Case in point -- For years the allowable level of arsenic in drinking water was 50 parts per billion (ppb), but after the Safe Drinking Water Act was passed by Congress requiring the EPA to re-evaluate that standard, as of January 2006 many utilities around the country will have to meet much more stringent allowable levels of 10 ppb. Why 10 ppb? In part because that was close to the lowest level that could be detected and achieved via treatment (3 ppb was actually the "Practical Quantitation Level", to be precise) at the time the new standards were being written, and in part to balance costs with benefits. But scientists have identified no "safe level" of arsenic in drinking water,
having seen evidence of effects on cancer rates even at levels below 1 ppb.

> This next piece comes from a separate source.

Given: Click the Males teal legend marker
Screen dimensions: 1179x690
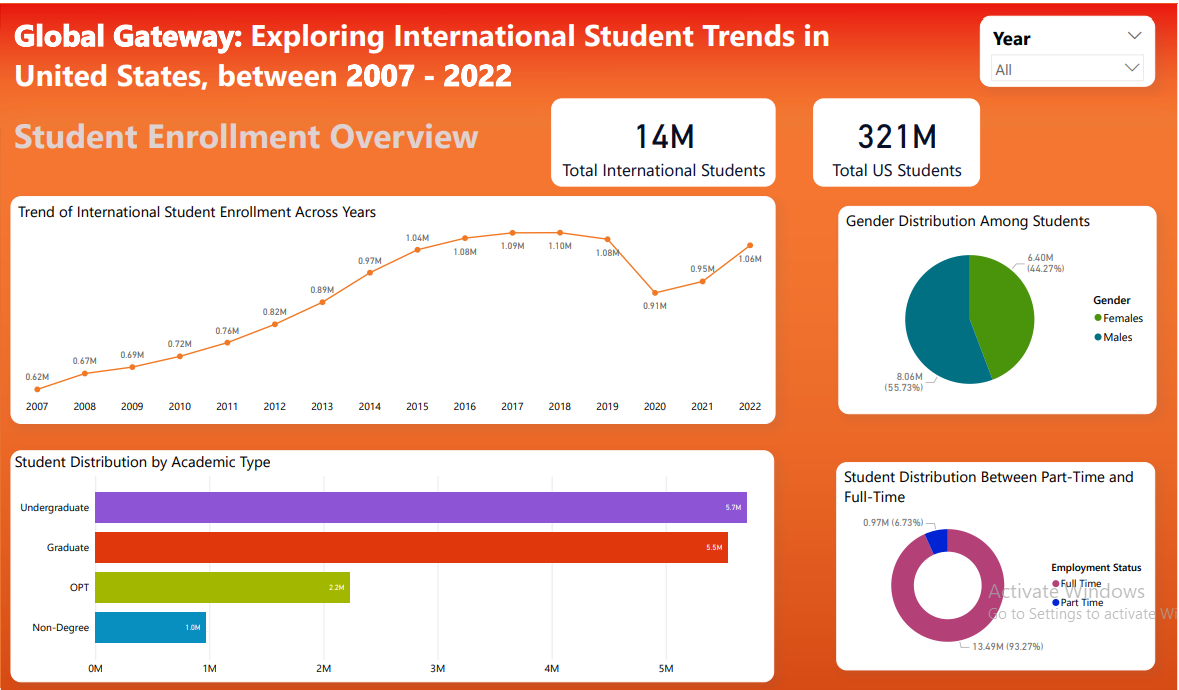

Many utilities across the country are going to be in violation of this revised 10 ppb standard, some based on human-caused contamination, some based on region-specific naturally occurring levels of arsenic in groundwater (see
the map here to see if your area is affected, if you're curious). No matter what the cause, however, all utilities are going to have to have a better sense of their contamination levels, and a plan for abatement when levels are too high. This is going to drive significant spending on testing, monitoring and abatement technologies, and smart cleantech venture investors are looking to get out ahead of that uptake.
And what happens if someone develops new technologies that can detect and achieve even lower levels of arsenic than are currently feasible? There's a good chance that could eventually drive down allowable levels yet again, creating a new cycle of technology adoption. Given the rising concerns Americans have about chemicals and pollutants as described above, the public won't likely tolerate having their water utilities fail to meet drinking water standards, no matter how stringent.
Now let's further extend this example: Looking outside of the U.S., proven arsenic detection and abatement technologies have even more opportunities to be used in international markets. In Bangladesh, for example,
arsenic poisoning from contaminated wells is threatening tens of millions of people, which has attracted the attention of organizations (such as the World Health Organization) who have expressed a desire to fund the purchasing of technologies and systems to help ameliorate the problem. So technologies developed to address domestic pollution worries and increasingly stringent standards can find large markets overseas as well.
Arsenic in drinking water is just one example of how rising concerns about pollutants and chemicals could drive increased adoption of emerging water, wastewater, soil and air treatment and monitoring technologies. As the poll cited above shows, this driver is growing even stronger over time.